(The data Opens)
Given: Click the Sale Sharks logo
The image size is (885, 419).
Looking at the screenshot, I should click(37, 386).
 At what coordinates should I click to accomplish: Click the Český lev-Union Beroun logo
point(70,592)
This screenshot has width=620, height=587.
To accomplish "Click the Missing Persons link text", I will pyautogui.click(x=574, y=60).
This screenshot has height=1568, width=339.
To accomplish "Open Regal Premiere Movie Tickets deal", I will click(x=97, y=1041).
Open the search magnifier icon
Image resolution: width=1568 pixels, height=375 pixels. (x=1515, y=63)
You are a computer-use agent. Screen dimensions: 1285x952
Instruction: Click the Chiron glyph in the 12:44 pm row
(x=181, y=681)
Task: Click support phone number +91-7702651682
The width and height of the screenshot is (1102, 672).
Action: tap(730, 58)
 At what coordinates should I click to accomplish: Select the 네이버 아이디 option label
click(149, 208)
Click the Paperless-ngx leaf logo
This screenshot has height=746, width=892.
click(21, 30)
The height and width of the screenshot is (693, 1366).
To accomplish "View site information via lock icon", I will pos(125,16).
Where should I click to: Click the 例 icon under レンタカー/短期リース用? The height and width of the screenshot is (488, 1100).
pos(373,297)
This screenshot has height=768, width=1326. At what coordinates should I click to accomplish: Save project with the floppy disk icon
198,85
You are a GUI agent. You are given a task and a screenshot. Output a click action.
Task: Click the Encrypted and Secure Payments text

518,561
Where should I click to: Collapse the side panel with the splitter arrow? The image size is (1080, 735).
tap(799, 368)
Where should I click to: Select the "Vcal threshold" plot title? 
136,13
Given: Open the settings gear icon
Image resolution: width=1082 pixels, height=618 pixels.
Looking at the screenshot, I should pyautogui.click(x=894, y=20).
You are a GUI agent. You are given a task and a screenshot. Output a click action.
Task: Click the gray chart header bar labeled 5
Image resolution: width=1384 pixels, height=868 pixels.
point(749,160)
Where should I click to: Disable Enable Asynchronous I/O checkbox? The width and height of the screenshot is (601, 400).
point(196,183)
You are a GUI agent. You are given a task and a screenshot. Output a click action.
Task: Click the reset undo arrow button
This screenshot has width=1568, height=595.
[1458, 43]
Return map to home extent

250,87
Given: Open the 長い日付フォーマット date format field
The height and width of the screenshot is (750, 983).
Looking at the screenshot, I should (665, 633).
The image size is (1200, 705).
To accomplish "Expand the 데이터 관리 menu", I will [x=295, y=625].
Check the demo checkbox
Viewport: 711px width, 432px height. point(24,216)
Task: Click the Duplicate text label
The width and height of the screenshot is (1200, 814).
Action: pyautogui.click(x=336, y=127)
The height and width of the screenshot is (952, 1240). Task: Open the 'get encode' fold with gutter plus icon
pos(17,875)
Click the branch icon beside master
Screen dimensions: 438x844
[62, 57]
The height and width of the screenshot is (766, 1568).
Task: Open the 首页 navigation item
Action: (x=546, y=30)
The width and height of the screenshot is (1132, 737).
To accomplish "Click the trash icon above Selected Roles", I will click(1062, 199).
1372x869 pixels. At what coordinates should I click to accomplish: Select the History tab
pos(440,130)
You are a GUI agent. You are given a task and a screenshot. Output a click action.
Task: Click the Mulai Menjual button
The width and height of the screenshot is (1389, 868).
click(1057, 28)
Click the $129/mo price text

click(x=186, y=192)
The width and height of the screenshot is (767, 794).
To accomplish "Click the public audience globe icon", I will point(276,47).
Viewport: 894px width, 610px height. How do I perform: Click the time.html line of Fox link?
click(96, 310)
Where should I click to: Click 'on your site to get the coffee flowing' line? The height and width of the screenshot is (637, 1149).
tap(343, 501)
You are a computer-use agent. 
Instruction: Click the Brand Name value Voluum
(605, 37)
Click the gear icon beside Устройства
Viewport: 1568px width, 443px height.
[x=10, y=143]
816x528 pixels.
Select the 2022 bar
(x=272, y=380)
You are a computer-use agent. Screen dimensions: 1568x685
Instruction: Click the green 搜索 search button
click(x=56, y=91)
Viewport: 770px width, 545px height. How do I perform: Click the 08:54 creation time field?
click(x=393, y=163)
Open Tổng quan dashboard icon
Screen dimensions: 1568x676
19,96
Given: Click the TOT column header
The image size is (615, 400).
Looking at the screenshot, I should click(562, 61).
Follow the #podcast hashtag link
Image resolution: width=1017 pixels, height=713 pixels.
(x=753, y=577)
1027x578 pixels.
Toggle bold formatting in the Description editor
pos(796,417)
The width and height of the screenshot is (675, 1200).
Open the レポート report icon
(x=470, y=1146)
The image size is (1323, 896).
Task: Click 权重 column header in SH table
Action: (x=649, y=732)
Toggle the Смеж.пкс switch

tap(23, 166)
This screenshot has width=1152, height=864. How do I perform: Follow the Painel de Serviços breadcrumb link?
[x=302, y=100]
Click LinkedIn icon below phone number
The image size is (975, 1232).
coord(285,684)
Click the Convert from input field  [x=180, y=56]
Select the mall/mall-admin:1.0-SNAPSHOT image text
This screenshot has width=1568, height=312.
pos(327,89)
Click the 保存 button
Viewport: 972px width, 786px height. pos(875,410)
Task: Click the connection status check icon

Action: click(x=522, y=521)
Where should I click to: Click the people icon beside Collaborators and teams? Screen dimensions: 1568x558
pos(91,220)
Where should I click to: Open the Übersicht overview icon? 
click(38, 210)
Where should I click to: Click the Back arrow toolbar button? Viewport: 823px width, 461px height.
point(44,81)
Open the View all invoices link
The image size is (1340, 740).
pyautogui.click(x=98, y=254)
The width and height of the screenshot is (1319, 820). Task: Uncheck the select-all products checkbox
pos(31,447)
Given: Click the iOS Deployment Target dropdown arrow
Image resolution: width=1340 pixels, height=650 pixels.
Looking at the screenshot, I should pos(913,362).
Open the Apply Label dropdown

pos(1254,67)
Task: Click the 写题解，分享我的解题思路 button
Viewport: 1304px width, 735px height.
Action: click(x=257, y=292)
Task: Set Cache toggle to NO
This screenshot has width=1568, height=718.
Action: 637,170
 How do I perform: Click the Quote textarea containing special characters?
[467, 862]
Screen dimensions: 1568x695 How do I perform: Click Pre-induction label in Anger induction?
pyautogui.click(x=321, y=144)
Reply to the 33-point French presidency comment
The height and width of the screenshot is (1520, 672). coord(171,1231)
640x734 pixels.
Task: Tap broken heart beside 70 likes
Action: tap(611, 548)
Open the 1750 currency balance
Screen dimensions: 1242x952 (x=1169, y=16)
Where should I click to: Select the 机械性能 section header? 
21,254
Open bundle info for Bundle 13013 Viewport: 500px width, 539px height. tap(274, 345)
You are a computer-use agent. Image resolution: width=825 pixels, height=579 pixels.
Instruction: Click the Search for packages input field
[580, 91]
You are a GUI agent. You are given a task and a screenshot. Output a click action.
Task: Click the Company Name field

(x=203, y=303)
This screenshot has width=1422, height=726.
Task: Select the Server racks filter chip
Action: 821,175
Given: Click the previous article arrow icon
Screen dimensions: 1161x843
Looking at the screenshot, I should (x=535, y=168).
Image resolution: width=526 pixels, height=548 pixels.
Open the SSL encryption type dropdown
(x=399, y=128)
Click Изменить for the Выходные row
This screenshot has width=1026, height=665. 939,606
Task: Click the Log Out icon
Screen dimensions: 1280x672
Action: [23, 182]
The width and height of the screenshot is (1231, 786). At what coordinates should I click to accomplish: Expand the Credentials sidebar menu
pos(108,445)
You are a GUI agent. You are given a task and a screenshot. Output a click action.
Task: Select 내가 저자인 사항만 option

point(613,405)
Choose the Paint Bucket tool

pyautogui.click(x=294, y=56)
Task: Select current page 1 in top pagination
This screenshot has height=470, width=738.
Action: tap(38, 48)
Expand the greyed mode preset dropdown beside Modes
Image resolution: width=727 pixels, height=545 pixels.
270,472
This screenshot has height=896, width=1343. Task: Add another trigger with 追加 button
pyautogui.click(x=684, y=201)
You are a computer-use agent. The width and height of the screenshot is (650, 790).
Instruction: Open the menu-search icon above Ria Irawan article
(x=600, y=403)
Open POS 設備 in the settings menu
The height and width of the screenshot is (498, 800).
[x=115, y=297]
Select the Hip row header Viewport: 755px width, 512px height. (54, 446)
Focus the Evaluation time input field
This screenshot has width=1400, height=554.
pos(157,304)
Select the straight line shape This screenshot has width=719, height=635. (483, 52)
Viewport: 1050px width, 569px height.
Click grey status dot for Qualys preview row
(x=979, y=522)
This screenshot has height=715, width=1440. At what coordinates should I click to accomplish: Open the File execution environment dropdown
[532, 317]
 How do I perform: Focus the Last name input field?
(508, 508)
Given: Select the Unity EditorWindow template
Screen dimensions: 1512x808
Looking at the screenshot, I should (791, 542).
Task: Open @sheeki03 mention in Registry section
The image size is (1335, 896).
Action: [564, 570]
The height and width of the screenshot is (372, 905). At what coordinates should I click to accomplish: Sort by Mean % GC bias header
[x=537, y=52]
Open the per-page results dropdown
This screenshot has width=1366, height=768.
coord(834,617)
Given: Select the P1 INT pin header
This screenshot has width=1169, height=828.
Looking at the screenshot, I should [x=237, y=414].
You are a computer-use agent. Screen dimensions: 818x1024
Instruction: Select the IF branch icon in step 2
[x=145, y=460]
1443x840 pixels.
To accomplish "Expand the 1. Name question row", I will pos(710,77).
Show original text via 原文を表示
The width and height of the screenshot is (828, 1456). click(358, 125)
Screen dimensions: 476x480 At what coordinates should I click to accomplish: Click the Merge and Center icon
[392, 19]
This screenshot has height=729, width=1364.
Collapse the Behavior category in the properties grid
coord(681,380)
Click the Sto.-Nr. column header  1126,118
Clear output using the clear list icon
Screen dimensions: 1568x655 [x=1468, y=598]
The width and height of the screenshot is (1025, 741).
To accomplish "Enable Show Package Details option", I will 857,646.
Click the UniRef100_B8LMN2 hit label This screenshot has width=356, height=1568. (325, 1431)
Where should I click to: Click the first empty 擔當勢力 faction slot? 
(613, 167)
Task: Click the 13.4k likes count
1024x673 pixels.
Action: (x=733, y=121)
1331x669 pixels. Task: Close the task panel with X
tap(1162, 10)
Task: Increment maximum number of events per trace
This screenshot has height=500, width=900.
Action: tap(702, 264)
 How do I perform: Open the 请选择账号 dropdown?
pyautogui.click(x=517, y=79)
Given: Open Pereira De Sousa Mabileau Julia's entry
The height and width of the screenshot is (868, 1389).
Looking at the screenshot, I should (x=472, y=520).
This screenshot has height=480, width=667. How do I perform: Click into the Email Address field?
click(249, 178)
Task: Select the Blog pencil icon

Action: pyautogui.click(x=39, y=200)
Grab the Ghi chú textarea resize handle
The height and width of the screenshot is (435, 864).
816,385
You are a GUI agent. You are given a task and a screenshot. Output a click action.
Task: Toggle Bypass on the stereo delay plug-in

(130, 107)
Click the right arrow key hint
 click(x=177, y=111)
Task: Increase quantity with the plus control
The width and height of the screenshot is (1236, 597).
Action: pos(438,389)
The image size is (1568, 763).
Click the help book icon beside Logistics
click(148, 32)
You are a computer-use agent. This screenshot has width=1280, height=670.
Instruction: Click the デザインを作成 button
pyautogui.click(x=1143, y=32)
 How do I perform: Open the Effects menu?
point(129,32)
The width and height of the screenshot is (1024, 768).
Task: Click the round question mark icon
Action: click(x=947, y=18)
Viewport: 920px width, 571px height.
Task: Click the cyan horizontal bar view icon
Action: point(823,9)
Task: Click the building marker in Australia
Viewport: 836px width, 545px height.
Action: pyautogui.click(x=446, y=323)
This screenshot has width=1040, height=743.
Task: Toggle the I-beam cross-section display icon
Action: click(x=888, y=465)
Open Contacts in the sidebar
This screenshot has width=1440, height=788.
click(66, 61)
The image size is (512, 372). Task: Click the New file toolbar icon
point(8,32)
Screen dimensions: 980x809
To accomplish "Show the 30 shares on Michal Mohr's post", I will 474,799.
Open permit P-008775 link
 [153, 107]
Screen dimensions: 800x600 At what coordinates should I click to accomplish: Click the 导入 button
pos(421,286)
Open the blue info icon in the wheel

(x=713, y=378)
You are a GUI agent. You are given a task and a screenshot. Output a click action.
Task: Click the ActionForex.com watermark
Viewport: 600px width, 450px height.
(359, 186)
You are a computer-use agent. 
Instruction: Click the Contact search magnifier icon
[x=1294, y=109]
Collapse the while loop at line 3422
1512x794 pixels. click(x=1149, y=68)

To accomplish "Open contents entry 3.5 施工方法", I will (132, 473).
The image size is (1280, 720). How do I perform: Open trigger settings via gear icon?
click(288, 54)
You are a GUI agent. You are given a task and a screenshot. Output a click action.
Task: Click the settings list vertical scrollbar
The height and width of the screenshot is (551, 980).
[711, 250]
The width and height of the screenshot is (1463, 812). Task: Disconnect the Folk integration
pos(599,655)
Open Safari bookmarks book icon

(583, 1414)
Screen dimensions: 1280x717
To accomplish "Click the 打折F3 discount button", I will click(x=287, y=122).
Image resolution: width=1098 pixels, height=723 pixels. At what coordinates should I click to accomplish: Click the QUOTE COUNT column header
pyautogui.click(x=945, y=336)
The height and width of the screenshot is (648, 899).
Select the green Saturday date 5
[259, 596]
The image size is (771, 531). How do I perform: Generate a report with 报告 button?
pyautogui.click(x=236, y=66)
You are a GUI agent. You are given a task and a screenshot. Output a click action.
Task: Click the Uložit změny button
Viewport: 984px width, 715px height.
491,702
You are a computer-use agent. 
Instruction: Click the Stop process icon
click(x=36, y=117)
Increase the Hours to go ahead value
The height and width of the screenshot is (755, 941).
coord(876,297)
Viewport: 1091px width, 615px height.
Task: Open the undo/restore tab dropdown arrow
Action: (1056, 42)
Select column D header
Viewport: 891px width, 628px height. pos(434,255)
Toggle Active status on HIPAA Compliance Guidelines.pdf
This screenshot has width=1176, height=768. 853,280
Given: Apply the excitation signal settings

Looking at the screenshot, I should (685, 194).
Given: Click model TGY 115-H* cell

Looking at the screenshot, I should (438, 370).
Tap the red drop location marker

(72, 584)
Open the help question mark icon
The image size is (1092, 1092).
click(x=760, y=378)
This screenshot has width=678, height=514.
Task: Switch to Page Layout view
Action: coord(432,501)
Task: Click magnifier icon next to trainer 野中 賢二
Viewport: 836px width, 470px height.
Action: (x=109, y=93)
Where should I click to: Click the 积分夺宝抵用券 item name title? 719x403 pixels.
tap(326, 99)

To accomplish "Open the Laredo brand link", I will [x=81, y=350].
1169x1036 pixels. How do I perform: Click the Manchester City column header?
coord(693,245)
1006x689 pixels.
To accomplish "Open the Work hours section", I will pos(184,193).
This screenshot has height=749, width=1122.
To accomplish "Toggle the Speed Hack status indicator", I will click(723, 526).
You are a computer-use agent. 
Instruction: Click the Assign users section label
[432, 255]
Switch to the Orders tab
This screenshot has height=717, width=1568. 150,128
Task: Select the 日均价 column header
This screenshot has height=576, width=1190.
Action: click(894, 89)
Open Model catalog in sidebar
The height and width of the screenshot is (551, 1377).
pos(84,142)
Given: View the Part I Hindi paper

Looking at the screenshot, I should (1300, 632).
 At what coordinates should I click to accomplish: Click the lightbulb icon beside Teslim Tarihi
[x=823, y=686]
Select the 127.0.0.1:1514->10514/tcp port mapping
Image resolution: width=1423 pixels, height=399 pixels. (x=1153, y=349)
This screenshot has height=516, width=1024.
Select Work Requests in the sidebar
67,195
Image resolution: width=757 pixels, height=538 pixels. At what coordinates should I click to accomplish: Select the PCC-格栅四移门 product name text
(The data Closes)
- **Exercise goal**
Working through the records above, copy each line in which "phone" is found.

- **The completed task**
Task: Click support phone number +91-7702651682
Click LinkedIn icon below phone number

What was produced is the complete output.